FreeIPA: Giving permissions to service accounts.

FreeIPA: Giving permissions to service accounts.

I no longer recommend using FreeIPA - Read more here!

I was setting up FreeRADIUS to work with MSCHAPv2 with FreeIPA (Oh god you're a horrible human being I hear you say).

To do this, you need to do a few things, the main one being allowing a service account a read permission to a normally hidden attribute. However, service accounts don't normally have the ability to be added to permission classes.

First, to enable this setup, you need to install freeipa-adtrust and do the initial setup.

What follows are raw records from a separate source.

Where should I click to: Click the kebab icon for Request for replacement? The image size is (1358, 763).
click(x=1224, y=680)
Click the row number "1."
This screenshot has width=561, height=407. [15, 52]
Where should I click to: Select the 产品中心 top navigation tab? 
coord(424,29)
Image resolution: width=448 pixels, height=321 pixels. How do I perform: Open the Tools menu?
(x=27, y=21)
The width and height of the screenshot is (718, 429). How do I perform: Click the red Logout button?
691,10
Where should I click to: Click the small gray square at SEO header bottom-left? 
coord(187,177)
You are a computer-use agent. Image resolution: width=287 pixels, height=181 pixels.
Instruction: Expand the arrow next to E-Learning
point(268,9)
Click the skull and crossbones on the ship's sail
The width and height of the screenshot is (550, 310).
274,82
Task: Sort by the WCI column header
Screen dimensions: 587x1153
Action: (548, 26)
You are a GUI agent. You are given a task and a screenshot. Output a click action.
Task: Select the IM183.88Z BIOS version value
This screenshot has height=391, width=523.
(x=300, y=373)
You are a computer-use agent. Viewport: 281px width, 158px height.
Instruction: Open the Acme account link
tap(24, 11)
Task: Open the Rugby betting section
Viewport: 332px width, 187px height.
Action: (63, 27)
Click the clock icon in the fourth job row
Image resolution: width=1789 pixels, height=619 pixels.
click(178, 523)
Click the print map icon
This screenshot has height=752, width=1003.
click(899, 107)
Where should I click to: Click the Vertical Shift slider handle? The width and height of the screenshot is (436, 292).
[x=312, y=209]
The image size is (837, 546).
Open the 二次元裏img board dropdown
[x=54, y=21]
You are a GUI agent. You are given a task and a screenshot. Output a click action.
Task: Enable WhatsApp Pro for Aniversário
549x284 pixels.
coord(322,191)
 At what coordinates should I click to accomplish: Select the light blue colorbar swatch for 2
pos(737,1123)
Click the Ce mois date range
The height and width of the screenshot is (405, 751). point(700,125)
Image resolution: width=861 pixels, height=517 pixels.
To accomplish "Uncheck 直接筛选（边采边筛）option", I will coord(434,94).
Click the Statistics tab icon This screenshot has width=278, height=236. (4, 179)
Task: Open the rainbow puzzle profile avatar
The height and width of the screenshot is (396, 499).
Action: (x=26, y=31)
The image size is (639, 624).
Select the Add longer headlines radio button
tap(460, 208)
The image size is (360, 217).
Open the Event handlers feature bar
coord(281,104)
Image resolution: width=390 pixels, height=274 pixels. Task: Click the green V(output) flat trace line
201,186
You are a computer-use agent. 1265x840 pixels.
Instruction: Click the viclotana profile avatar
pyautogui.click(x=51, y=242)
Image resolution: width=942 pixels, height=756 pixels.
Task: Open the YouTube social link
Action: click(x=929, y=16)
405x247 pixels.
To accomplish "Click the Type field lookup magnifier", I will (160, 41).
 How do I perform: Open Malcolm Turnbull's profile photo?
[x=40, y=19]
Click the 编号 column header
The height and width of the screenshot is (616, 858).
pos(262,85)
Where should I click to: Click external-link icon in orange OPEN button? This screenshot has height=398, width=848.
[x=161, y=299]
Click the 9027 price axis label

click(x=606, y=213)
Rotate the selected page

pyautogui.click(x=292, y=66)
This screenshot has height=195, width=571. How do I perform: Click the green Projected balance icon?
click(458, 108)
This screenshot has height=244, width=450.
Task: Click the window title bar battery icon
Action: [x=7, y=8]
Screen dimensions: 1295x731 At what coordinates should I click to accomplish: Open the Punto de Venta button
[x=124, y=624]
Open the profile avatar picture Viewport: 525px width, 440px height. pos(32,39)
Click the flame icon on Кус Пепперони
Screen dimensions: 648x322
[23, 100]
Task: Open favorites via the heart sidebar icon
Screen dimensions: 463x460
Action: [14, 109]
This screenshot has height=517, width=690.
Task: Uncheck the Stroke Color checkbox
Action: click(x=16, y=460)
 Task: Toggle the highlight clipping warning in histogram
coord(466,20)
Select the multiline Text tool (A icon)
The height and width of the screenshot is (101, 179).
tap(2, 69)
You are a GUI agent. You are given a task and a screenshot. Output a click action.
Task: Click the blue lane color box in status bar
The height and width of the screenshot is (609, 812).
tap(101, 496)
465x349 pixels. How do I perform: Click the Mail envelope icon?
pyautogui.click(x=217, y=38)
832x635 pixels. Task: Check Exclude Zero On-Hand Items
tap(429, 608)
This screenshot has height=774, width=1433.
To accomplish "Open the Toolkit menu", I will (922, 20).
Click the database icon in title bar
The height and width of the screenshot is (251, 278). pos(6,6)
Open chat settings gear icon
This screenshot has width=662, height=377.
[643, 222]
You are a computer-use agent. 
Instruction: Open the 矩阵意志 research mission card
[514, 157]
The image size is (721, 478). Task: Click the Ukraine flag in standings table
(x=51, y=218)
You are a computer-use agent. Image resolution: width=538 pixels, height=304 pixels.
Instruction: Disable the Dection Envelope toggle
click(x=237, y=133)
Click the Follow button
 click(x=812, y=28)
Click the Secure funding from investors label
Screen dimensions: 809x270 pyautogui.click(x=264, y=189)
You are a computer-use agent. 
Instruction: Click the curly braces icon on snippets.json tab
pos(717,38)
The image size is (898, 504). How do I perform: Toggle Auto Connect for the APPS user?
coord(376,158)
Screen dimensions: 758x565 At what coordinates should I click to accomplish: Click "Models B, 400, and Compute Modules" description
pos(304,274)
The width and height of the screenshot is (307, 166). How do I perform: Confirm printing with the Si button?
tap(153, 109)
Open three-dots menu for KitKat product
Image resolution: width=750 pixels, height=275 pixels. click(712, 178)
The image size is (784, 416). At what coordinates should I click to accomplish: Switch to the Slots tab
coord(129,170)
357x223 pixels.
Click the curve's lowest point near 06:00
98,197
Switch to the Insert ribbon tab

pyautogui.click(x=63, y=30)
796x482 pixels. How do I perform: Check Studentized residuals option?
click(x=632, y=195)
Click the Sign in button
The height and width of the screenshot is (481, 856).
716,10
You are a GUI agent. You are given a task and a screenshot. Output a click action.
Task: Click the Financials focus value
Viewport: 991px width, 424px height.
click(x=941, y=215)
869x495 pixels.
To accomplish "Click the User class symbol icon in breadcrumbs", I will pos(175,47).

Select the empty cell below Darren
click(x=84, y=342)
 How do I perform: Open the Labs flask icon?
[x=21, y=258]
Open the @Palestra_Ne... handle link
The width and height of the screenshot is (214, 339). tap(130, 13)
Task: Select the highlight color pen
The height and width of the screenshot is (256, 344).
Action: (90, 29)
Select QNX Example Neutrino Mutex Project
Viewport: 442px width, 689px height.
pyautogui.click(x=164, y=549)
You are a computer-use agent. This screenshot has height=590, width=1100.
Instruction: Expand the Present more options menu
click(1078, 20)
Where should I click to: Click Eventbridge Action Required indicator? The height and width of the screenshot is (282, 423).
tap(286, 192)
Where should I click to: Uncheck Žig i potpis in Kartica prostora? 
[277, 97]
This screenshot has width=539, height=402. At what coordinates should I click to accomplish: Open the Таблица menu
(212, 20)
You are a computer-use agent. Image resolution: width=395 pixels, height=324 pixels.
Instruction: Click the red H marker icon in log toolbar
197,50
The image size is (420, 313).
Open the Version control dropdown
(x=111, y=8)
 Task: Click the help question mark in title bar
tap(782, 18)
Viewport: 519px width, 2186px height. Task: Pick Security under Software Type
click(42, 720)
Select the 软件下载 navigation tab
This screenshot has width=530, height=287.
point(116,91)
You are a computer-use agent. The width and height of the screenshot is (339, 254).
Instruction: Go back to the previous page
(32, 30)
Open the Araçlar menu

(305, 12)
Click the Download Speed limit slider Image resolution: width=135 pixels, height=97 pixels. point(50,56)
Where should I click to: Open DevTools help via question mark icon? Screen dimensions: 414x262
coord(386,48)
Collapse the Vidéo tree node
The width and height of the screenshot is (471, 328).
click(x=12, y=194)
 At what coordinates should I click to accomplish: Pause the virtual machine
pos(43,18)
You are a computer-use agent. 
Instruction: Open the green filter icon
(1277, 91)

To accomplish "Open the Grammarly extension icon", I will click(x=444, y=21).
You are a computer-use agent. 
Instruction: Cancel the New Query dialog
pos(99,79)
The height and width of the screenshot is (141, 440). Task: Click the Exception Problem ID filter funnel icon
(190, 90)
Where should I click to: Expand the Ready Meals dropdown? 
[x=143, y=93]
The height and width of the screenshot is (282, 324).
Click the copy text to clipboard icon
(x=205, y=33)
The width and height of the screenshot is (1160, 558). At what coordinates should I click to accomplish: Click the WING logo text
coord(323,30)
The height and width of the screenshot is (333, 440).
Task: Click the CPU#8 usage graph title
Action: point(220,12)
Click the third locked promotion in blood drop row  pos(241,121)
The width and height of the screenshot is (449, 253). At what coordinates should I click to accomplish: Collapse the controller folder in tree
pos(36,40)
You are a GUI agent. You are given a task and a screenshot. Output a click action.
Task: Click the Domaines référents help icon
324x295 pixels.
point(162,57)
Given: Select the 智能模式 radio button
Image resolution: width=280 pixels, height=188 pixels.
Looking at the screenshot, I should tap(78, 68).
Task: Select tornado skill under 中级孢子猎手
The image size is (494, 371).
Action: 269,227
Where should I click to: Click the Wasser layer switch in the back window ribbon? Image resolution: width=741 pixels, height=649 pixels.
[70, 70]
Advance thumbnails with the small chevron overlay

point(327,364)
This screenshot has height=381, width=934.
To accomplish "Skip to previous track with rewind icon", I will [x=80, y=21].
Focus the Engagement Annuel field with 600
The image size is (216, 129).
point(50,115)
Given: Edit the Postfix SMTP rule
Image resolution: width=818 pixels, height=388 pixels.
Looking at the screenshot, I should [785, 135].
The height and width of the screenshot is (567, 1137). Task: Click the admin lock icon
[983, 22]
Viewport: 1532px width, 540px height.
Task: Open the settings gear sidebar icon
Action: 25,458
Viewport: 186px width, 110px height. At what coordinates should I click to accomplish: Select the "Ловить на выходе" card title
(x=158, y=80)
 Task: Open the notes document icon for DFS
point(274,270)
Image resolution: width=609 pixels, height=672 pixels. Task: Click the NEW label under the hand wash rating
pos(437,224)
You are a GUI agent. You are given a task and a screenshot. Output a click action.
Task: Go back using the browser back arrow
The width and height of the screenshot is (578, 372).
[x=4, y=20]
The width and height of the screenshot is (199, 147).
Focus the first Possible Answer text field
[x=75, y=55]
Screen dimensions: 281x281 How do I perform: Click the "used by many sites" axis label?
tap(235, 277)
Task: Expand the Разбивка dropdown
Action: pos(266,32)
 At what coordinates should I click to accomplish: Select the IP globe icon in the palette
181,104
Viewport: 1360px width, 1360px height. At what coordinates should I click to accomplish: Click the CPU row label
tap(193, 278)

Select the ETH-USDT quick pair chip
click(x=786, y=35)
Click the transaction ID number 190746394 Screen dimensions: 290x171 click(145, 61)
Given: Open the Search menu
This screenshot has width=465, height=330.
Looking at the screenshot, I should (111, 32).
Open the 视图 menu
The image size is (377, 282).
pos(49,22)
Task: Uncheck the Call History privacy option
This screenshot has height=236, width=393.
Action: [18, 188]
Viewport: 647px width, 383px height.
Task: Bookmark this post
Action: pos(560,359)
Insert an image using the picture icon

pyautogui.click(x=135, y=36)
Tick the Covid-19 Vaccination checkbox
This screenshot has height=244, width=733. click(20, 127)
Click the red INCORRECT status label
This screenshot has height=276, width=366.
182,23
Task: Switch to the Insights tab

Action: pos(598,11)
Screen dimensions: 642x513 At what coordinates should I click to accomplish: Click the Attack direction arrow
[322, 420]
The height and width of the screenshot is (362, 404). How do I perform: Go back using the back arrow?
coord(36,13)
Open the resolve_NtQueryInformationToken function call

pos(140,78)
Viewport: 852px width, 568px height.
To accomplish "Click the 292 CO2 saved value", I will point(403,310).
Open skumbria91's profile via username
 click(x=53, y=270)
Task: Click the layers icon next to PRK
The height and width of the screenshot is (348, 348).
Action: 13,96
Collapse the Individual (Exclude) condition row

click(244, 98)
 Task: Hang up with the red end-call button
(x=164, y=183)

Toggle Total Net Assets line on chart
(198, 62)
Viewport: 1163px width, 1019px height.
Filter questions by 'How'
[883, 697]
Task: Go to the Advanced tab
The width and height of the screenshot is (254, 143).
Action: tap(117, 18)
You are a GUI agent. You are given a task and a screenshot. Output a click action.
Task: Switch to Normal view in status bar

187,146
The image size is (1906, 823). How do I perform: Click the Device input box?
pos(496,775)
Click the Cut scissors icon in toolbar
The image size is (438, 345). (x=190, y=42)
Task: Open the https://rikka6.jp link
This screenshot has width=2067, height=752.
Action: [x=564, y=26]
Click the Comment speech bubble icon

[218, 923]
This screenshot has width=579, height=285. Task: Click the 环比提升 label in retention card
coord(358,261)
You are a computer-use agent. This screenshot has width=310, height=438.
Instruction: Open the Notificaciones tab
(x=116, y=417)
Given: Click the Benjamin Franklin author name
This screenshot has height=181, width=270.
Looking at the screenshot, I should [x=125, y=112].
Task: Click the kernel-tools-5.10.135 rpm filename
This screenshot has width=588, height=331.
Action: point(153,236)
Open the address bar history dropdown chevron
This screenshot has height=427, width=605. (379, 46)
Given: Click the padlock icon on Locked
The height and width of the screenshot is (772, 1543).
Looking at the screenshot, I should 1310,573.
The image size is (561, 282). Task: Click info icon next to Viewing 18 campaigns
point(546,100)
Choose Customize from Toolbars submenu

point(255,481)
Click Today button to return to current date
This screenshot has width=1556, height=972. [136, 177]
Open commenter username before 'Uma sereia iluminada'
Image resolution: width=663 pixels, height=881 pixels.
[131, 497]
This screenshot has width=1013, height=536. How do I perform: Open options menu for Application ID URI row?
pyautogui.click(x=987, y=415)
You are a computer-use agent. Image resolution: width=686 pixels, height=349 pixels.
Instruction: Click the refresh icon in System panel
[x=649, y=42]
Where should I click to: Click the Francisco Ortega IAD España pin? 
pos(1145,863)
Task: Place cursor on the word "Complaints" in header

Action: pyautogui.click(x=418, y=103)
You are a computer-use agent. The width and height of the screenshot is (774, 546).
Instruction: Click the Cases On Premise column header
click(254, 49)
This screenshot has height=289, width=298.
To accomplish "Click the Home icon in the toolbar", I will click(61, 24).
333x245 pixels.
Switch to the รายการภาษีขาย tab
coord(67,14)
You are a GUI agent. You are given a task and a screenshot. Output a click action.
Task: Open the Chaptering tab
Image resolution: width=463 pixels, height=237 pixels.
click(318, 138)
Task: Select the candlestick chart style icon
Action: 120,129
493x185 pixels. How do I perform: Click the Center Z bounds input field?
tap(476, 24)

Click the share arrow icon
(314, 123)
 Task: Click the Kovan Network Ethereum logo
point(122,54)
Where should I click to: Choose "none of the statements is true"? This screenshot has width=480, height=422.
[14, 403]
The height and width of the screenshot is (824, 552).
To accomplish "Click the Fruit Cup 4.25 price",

yum install freeipa-server-trust-ad freeradius

ipa-adtrust-install

Now change an accounts password, then as cn=Directory Manager look at the account. You should see ipaNTHash on the account now.

ldapsearch -H ldap://ipa.example.com -x -D 'cn=Directory Manager' -W -LLL -Z '(uid=username)' ipaNTHash

Now we setup the permission and a role to put the service accounts into.

ipa permission-add 'ipaNTHash service read' --attrs=ipaNTHash --type=user  --right=read
ipa privilege-add 'Radius services' --desc='Privileges needed to allow radiusd servers to operate'
ipa privilege-add-permission 'Radius services' --permissions='ipaNTHash service read'
ipa role-add 'Radius server' --desc="Radius server role"
ipa role-add-privilege --privileges="Radius services" 'Radius server'

Next, we add the service account.

ipa service-add 'radius/host.ipa.example.net.au'

Most services should be able to use the service account with either the keytab for client authentication, or for at least the service to authenticate to ldap. This is how you get the keytab.

ipa-getkeytab -p 'radius/host.ipa.example.net.au' -s host.ipa.example.net.au -k /root/radiusd.keytab
kinit -t /root/radiusd.keytab -k radius/host.ipa.example.net.au
ldapwhoami -Y GSSAPI

If you plan to use this account with something like radius that only accepts a password, here is how you can set one.

dn: krbprincipalname=radius/host.ipa.example.net.au@IPA.EXAMPLE.NET.AU,cn=services,\
cn=accounts,dc=ipa,dc=example,dc=net,dc=au
changetype: modify
add: objectClass
objectClass: simpleSecurityObject
-
add: userPassword
userPassword: <The service account password>

ldapmodify -f <path/to/ldif> -D 'cn=Directory Manager' -W -H ldap://host.ipa.example.net.au -Z
ldapwhoami -Z -D 'krbprincipalname=radius/host.ipa.example.net.au@IPA.EXAMPLE.NET.AU,\
cn=services,cn=accounts,dc=ipa,dc=example,dc=net,dc=au' -W 

For either whoami test you should see a dn like:

krbprincipalname=radius/host.ipa.example.net.au@IPA.EXAMPLE.NET.AU,cn=services,cn=accounts,dc=ipa,dc=example,dc=net,dc=au

Finally, we have to edit the cn=Radius server object and add the service account. This is what the object should look like in the end:

# Radius server, roles, accounts, ipa.example.net.au
dn: cn=Radius server,cn=roles,cn=accounts,dc=ipa,dc=example,dc=net,dc=au
memberOf: cn=Radius services,cn=privileges,cn=pbac,dc=ipa,dc=example,dc=net,
 dc=au
memberOf: cn=ipaNTHash service read,cn=permissions,cn=pbac,dc=ipa,dc=example
 ,dc=net,dc=au
description: Radius server role
cn: Radius server
objectClass: groupofnames
objectClass: nestedgroup
objectClass: top
member: krbprincipalname=radius/host.ipa.example.net.au@IPA.EXAMPLE.NET.AU
 ,cn=services,cn=accounts,dc=ipa,dc=example,dc=net,dc=au

Now you should be able to use the service account to search and show ipaNTHash on objects.

If you use this as your identify in raddb/mods-avaliable/ldap, and set control:NT-Password := 'ipaNTHash' in the update section, you should be able to use this as an ldap backend for MSCHAPv2. I will write a more complete blog on the radius half of this setup later.

NOTES: Thanks to afayzullin for noting the deprecation of --permission with ipa permission-add. This has been updated to --right as per his suggestion. Additional thanks for pointing out I should include the command to do the directory manager ldapsearch for ipanthash.